Please write out exactly the line containing "Task: Click 499회 in the topmost row" below and every line after it, through the last one, but leave out any pictures.
··········
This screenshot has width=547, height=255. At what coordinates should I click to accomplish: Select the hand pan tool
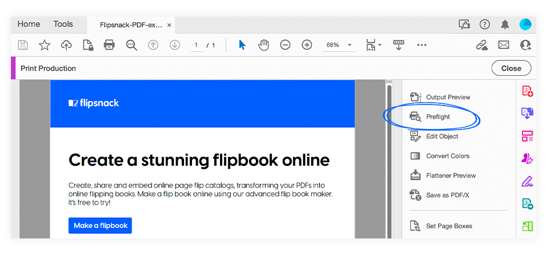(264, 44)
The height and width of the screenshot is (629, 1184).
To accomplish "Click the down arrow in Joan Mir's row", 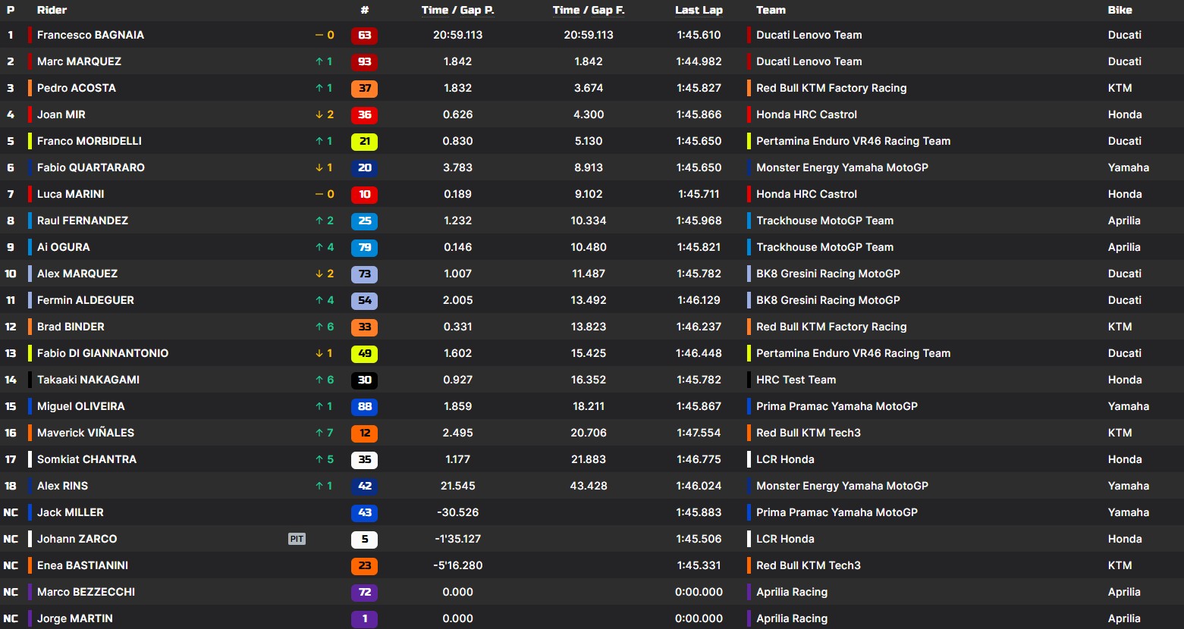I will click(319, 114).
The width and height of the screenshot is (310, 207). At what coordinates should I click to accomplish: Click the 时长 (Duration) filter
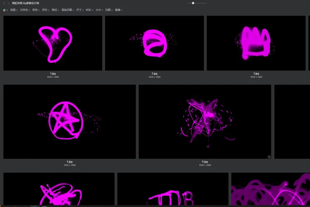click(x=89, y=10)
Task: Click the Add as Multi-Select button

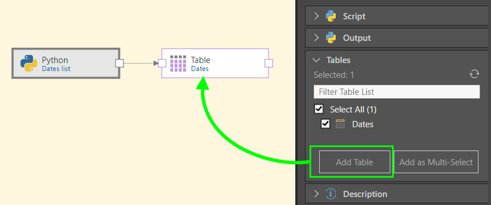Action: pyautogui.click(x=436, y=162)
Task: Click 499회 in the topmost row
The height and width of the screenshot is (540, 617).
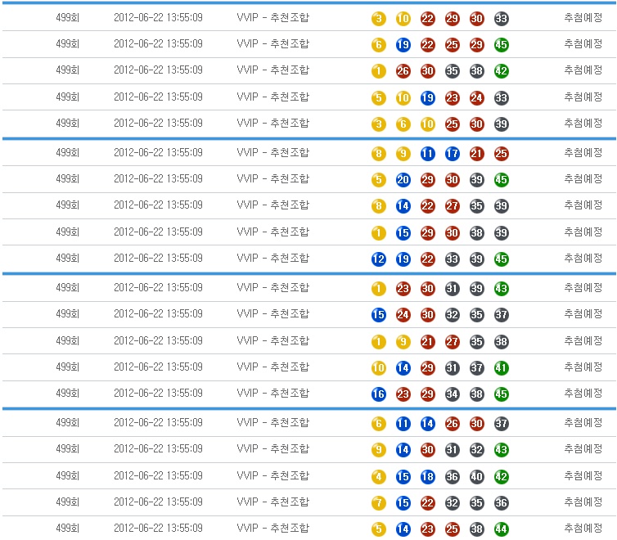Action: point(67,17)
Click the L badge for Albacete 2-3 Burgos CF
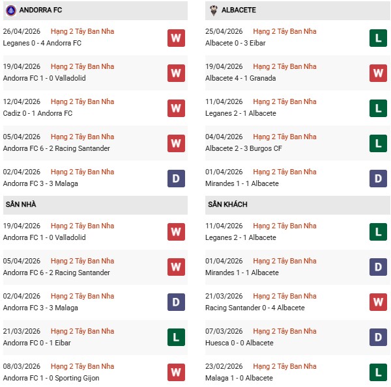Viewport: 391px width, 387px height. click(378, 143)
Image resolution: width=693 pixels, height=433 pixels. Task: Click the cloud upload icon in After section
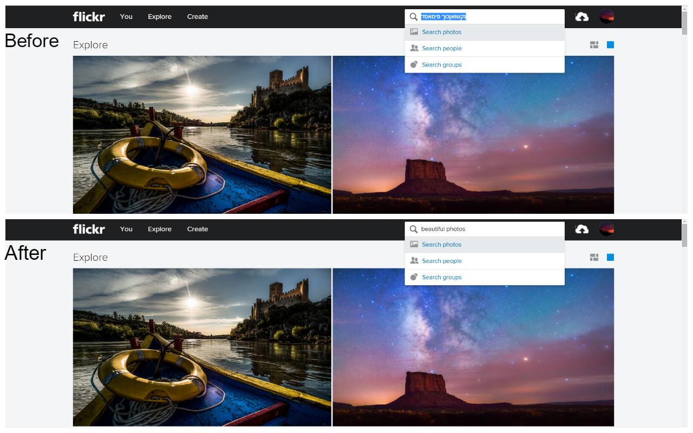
··········
▶ [Problem solution]
Task: Click 499회 in the topmost row
The height and width of the screenshot is (540, 617).
Action: point(67,17)
Click the L badge for Albacete 2-3 Burgos CF
Viewport: 391px width, 387px height. click(378, 143)
Image resolution: width=693 pixels, height=433 pixels. Task: Click the cloud upload icon in After section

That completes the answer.